Monday, 6 October 2014

Keane the Man Who Walked into Doors


Roy Keane says he wished he had not apologised to Sir Alex Fergusonshortly after leaving Manchester United, as he revealed the explosive nature of the pair's break-up that led to his departure.

Keane, in his new autobiography The Second Half, provides the chronology of the falling out with both Ferguson and his assistant Carlos Queiroz, which divided United supporters over their allegiance to the club captain and manager. After they went their separate ways Keane approached the Scot to try to settled their differences.

“Now I kind of wish I hadn’t," Keane writes "Afterwards I was thinking, ‘I’m not sure why I f****** apologised.’ I just wanted to do the right thing.

"I was apologising for what had happened – that it had happened. But I wasn’t apologising for my behaviour or stance. There’s a difference – I had nothing to apologise for.”

It started in a pre-season training camp in the Algarve, where he had an argument with the increasingly influential Queiroz about loyalty.

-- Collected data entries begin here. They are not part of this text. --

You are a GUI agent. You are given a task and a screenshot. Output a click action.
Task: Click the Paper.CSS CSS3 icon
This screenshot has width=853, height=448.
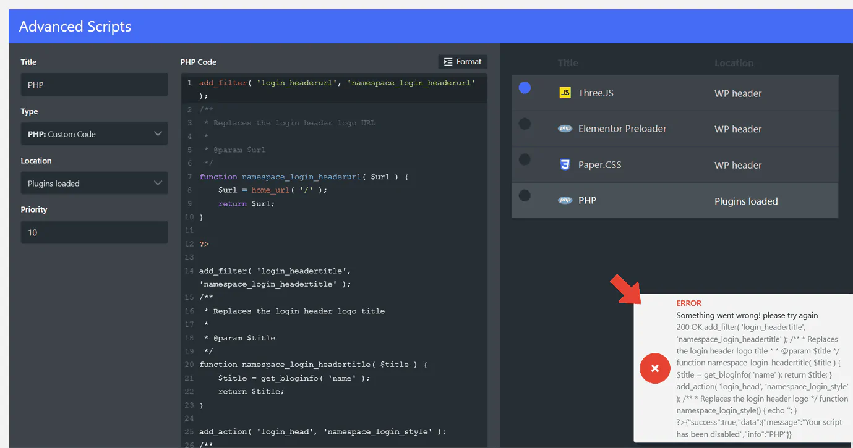564,164
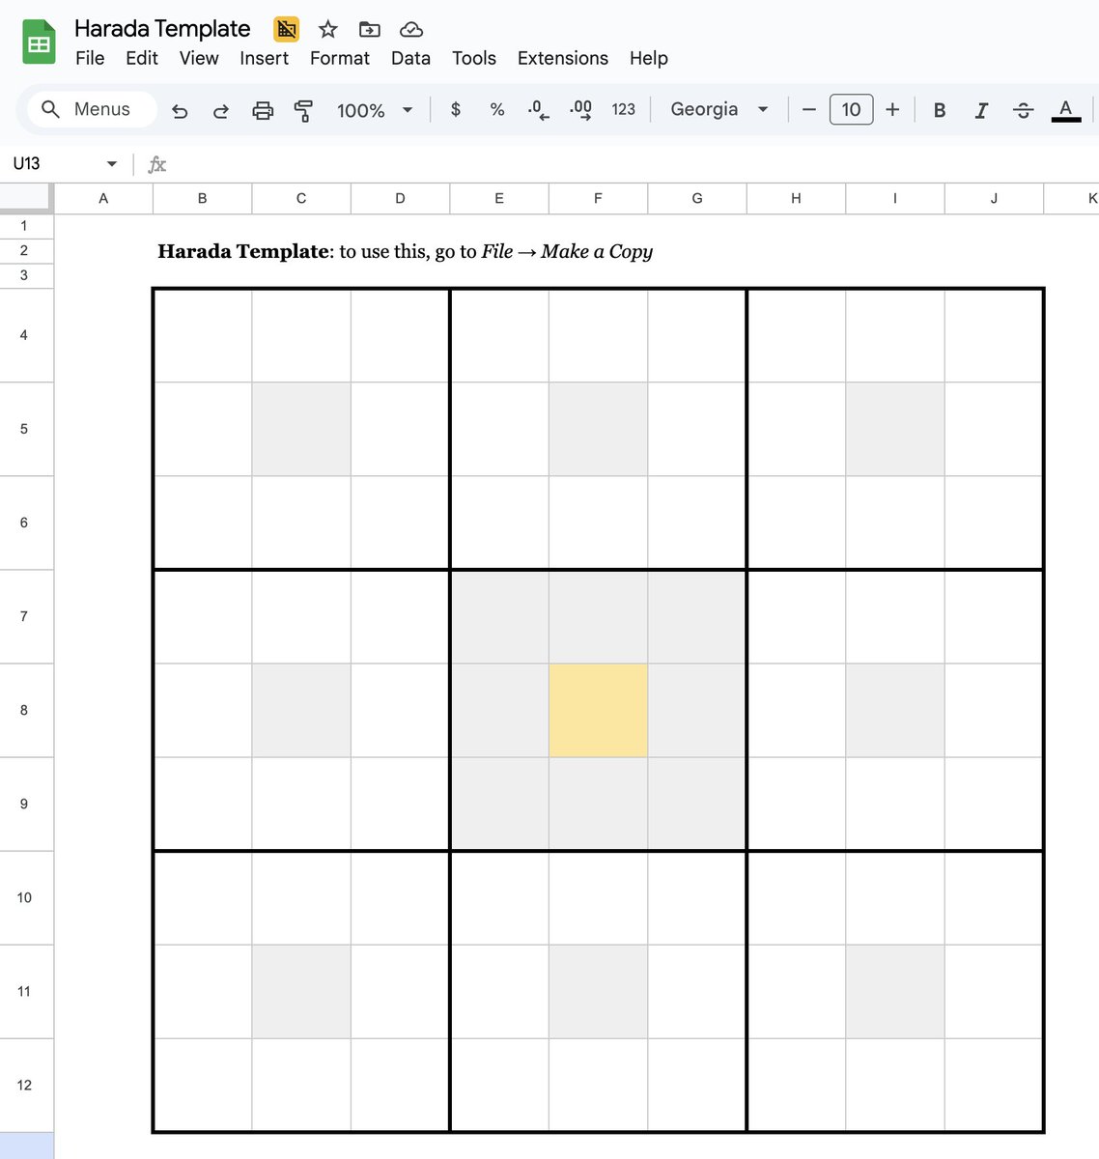Star the Harada Template spreadsheet
Image resolution: width=1099 pixels, height=1159 pixels.
(327, 29)
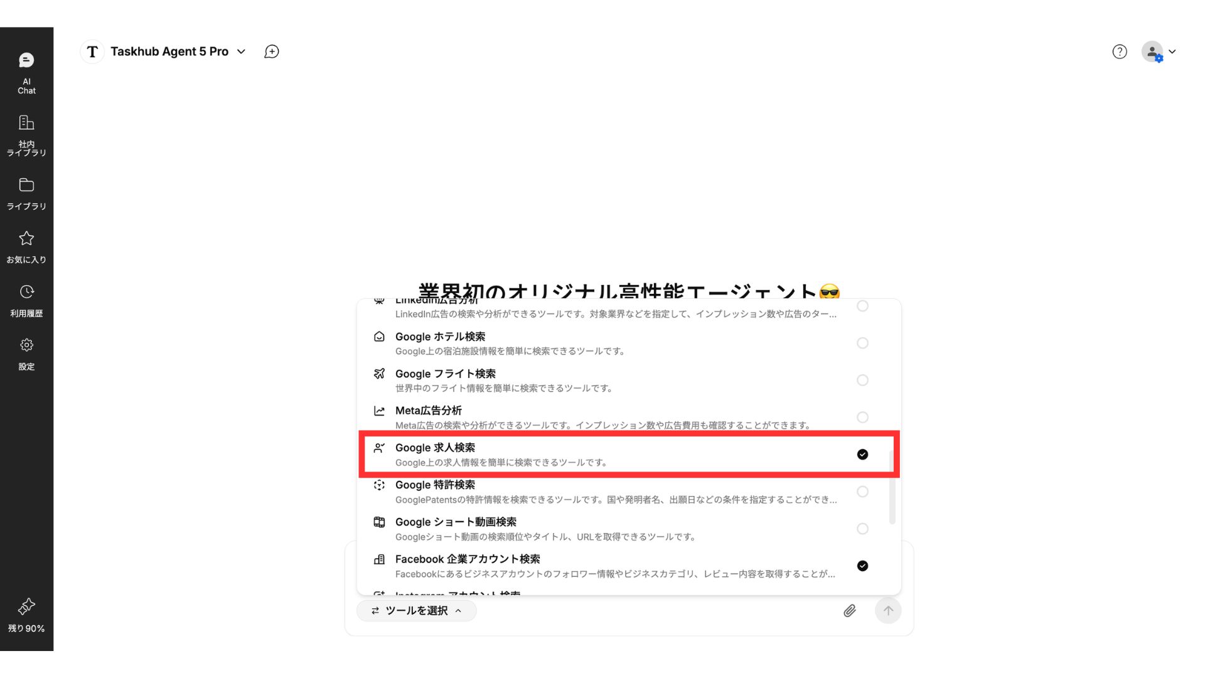This screenshot has width=1205, height=678.
Task: Click the tool list scrollbar
Action: [x=892, y=487]
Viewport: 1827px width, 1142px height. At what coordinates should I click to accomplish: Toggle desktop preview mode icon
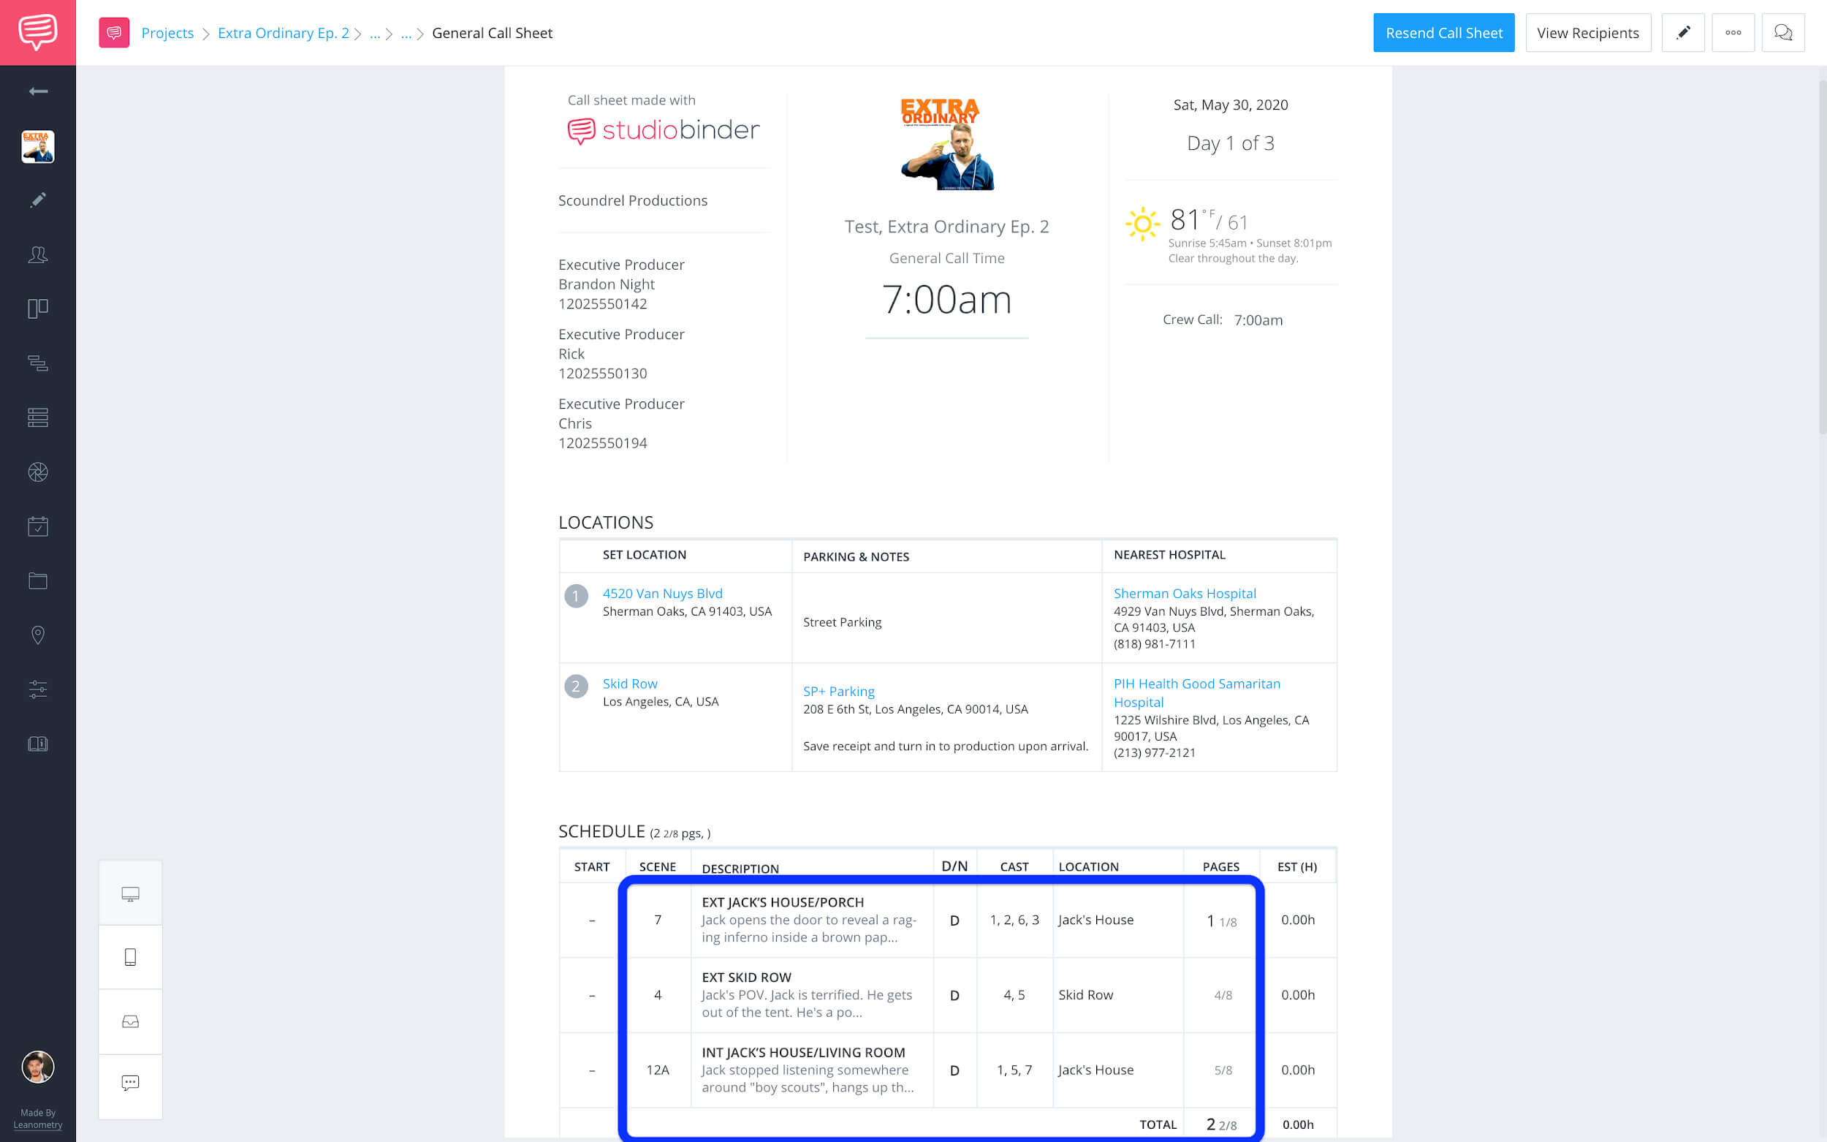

“He was just on my right shoulder," said Keane. "How I didn’t f****** hit him – I was thinking, ‘The villa in Portugal, not treating me well in training' – and he just used the word 'loyalty' to me.

“I said, ‘Don’t you f****** talk to me about loyalty, Carlos. You left this club after 12 months a few years ago for the Real Madrid job. Don’t you dare question my loyalty. I had opportunities to go to Juventus and Bayern Munich.”

Ferguson tried to intervene. “That’s enough. I’ve had enough of all this,” he said.

“You as well gaffer," Keane retorted. "We need fucking more from you. We need a bit more, gaffer. We’re slipping behind other teams.”

In January Keane gave an infamous interview with MUTV, which was never aired, in which he severely criticised several team-mates for their performances in the 4-1 defeat at Middlesbrough, a game he had missed because of a foot injury.

He says he was fined £5,000 and then dropped from a reserve team fixture, as Ferguson and the chief executive, David Gill, prepared a written statement to confirm his departure, in which they got details such as the length of his service at the club wrong.

“I said to Ferguson, ‘Can I play for somebody else?’" Keane writes. "And he said, ‘Yeah you can, cos we’re tearing up your contract’. So I thought, All right – I’ll get fixed up.

"I knew there’d be clubs in for me when the news got out. I said, ‘Yeah, I think we have come to the end.’ I just thought, ‘F****** p****’ – and I stood up and went ‘Yeah. I’m off.”